According to the National Sleep Foundation “Sleep in America Poll” released in March of 2010, roughly one third of Americans are not getting enough sleep. The research was based on about 1,000 poll respondents and analyzed the results based on respondent ethnicity. According to the poll blacks, whites and hispanics were nearly twice as likely as asians to have been diagnosed with a sleep disorder. More than one third of all respondents said they used either over the counter or prescription sleep medications. All races suffered from sleep apnea.
Sleep Apnea refers to a disruption of breathing while asleep, which if left untreated can be life-threatening. However, approximately 90% of people who technically have Sleep Apnea have never been diagnosed or realize they suffer from its affects. One type of sleep apnea, obstructive sleep apnea, occurs when the throat muscles collapse during sleep, preventing air from getting to the lungs.

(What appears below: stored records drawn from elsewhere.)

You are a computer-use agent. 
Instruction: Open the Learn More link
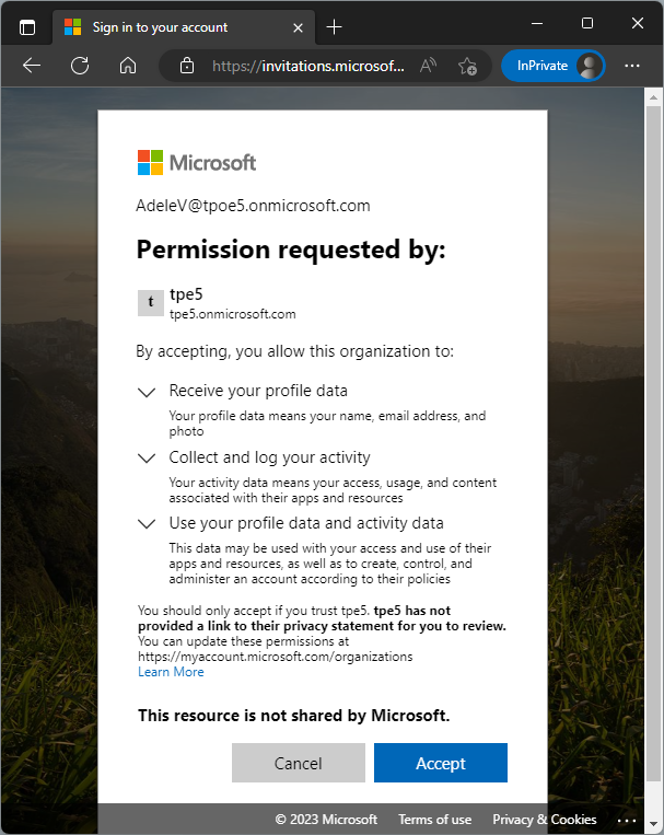coord(170,671)
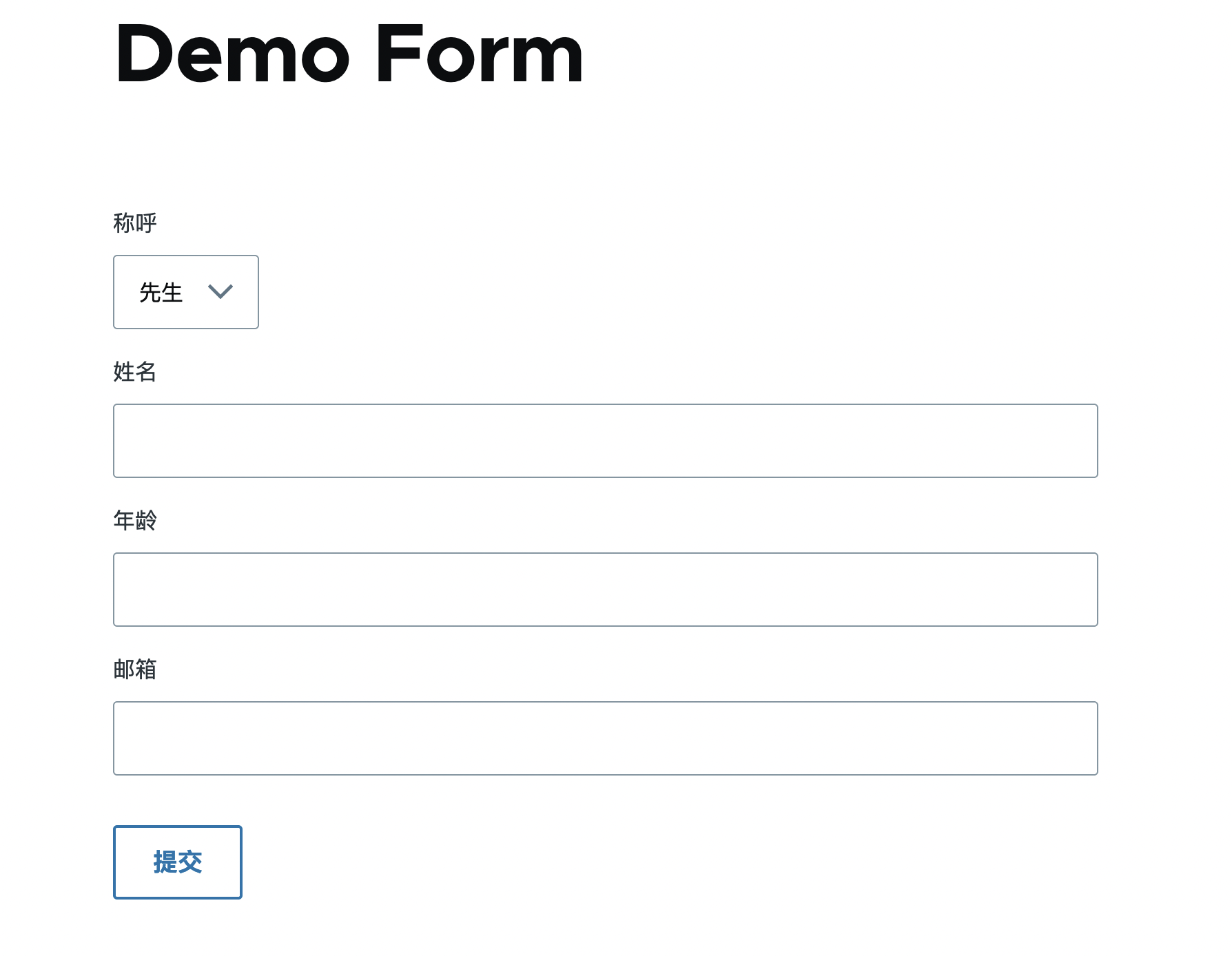Click the Demo Form heading
The height and width of the screenshot is (956, 1232).
click(349, 54)
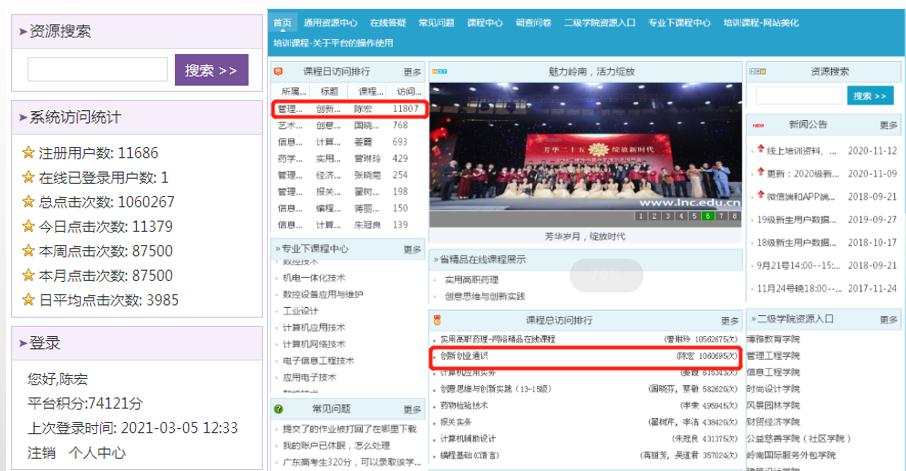Viewport: 906px width, 471px height.
Task: Collapse the 登录 panel arrow
Action: point(22,343)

Certain factors contribute to the occurrence of obstructive sleep apnea, including being overweight, large tonsils or adenoids, deviated septum, enlarged tongue, receding chin, nasal congestion or blockage from a cold, allergies or smoking, use of alcohol or sedatives which relax the throat muscles.

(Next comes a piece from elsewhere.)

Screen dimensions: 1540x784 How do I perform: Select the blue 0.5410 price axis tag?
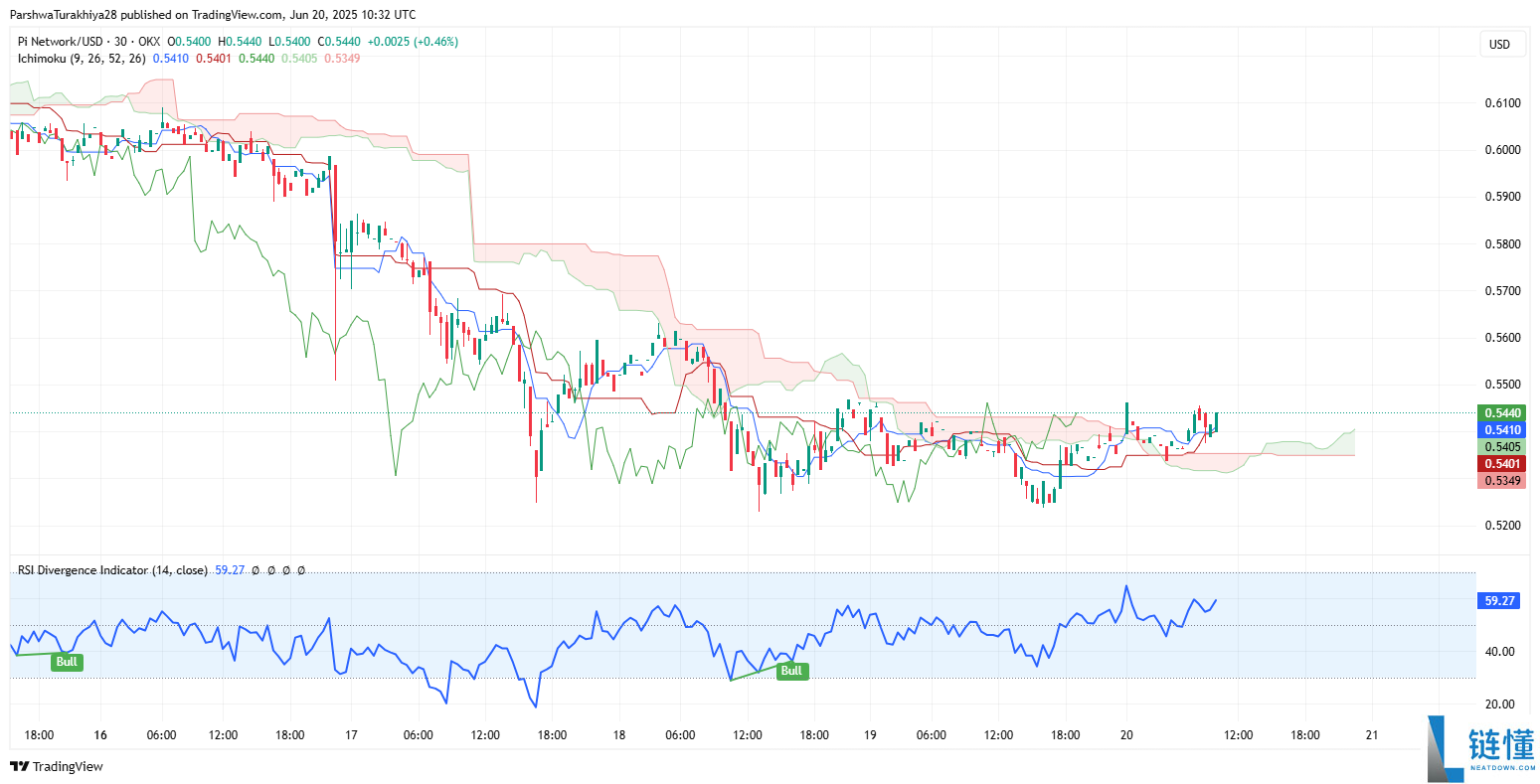1502,430
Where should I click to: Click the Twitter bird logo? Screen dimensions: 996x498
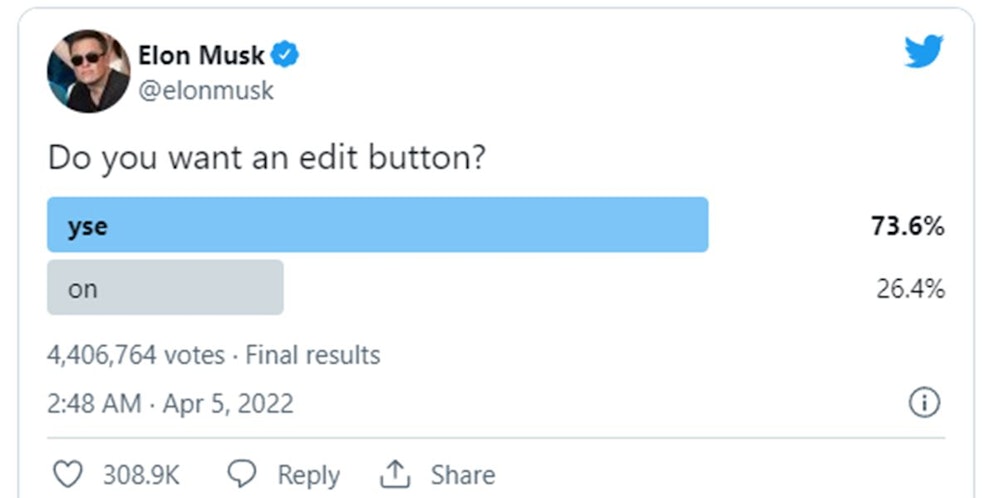point(923,52)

A second type of sleep apnea is called Central Sleep Apnea. Central sleep apnea stops breathing during sleep because the brain temporarily stops sending signals to the muscles that control breathing. Central sleep apnea results from conditions that affect the brain stem, including stroke, obesity, bulbar poliomyelitis, encephalitis, Parkinson’s disease, arthritis, radiation of the spine, and congestive hear failure.
The primary therapy recommended for both types of sleep apnea is a CPAP machine. CPAP machines provide pressurized air through a mask while the person sleeps. Even though CPAP machines work very well to prevent sleep apnea, about half of all people who try them stop using them because they are uncomfortable, noisy and difficult to use.